In 1898, at the Yuma Territorial Prison, the mild-mannered convict Peter Van Hoek, nicknamed The Dutchman (Alan Ladd), and the volatile John ‘Mac’ McBain (
Ernest Borgnine), are released together. Mac served ten years for manslaughter, killing the crooked businessman Boscam who cheated him out of the gold mine he owned, while The Dutchman was framed by the corrupt marshal (Karl Swensen) for robbing the mining company he worked for as a mining engineer (as his company reneged on the business promises they made to him and then double-crossed him when he complained).

Both vics end up in Prescott, Arizona, upon release, where Mac just wants to go straight now that he’s released and The Dutchman wants revenge. He plans to rob the crooked mining company, now owned by the manipulative and wormy Cyril
Lounsberry (Kent Smith), who married the ugly daughter of the mining company owner who was murdered by Mac.

Though the convicts are not on good terms when released, that changes when The Dutchman offers him big money to join him on the robbery (which includes the dynamite man, played by
Nehemiah Persoff an Israeli actor trying to get over as a Mexican). Mac decides to do it when his new romantic interest, the big-hearted Mexican mid-wife Anita (Katy Jurado, who fell in love with the big slob during the shoot and they married when the film wrapped–a marriage that lasted 5 years).

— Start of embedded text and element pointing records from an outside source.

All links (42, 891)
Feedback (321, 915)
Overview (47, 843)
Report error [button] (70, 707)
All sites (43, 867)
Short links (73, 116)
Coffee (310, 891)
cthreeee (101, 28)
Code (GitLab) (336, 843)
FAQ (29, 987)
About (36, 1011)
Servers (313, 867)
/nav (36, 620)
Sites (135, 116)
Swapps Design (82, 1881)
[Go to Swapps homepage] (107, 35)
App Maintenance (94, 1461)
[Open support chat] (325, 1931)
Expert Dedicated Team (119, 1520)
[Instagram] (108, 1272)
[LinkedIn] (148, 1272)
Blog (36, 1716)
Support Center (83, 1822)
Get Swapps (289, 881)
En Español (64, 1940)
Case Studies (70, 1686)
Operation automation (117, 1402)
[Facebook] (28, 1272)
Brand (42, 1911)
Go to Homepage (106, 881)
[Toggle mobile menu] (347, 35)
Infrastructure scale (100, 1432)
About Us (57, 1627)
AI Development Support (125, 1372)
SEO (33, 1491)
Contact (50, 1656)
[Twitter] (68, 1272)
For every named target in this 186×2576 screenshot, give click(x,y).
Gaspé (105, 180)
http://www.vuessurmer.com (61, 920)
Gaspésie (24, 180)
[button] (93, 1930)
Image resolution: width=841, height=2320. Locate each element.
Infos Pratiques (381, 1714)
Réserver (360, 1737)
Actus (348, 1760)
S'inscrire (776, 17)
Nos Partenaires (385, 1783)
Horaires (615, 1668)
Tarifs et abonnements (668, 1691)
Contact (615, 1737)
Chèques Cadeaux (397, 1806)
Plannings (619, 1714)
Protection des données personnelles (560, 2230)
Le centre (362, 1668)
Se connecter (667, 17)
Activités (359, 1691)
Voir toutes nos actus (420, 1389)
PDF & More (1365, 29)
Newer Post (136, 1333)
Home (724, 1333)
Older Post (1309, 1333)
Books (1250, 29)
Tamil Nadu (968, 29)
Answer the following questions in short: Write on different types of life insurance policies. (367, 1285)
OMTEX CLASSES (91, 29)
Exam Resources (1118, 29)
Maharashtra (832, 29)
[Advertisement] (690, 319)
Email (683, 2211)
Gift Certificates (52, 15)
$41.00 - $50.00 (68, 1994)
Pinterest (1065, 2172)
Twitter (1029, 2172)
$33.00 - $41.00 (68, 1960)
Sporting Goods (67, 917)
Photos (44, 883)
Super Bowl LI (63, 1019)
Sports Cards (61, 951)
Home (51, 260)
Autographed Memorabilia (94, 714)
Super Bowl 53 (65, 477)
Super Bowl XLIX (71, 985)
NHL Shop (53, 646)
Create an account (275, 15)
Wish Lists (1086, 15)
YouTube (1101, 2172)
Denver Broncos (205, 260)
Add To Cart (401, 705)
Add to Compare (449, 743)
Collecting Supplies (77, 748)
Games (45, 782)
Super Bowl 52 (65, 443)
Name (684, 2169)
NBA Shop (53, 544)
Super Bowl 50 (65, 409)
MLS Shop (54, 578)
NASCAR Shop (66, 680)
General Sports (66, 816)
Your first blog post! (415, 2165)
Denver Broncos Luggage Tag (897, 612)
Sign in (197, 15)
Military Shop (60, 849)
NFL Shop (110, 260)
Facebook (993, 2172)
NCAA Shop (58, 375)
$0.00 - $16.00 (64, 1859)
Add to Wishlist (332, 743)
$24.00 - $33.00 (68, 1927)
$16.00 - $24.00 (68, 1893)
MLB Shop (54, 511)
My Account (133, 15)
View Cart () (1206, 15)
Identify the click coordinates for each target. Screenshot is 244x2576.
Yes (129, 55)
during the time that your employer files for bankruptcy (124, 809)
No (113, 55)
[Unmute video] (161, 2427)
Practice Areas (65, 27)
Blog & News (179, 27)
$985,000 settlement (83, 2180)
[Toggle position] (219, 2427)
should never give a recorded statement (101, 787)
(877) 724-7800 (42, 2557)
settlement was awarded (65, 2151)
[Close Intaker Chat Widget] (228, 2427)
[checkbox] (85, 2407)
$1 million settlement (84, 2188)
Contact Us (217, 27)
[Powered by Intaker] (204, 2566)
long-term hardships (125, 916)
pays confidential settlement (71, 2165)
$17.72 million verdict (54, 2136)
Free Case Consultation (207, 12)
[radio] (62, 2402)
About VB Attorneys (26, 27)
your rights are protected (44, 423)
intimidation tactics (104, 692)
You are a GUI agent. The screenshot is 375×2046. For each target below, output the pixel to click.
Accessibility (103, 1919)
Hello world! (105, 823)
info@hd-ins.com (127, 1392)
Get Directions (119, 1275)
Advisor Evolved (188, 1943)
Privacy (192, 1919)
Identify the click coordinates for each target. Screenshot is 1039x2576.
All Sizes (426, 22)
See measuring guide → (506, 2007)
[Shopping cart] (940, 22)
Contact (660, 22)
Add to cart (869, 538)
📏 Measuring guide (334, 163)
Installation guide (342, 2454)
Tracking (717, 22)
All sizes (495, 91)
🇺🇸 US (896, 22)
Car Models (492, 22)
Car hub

She commits to him after he saved her from being humiliated in public by white trash thugs. Despite earning money as a prostitute, whose clients are racist white cowboys, those in Anita’s Mexican community still look upon her as a saint.

The film’s centerpiece sequence is how The Dutchman’s crew steals the hidden gold from an abandoned mine, and how in the end the good guys win despite being double-crossed by the sleazy
Lounsberry. They supposedly will live happily ever after on the gold stolen.

It’s routine fare that with its star power should have been much better than such a trite B-Western.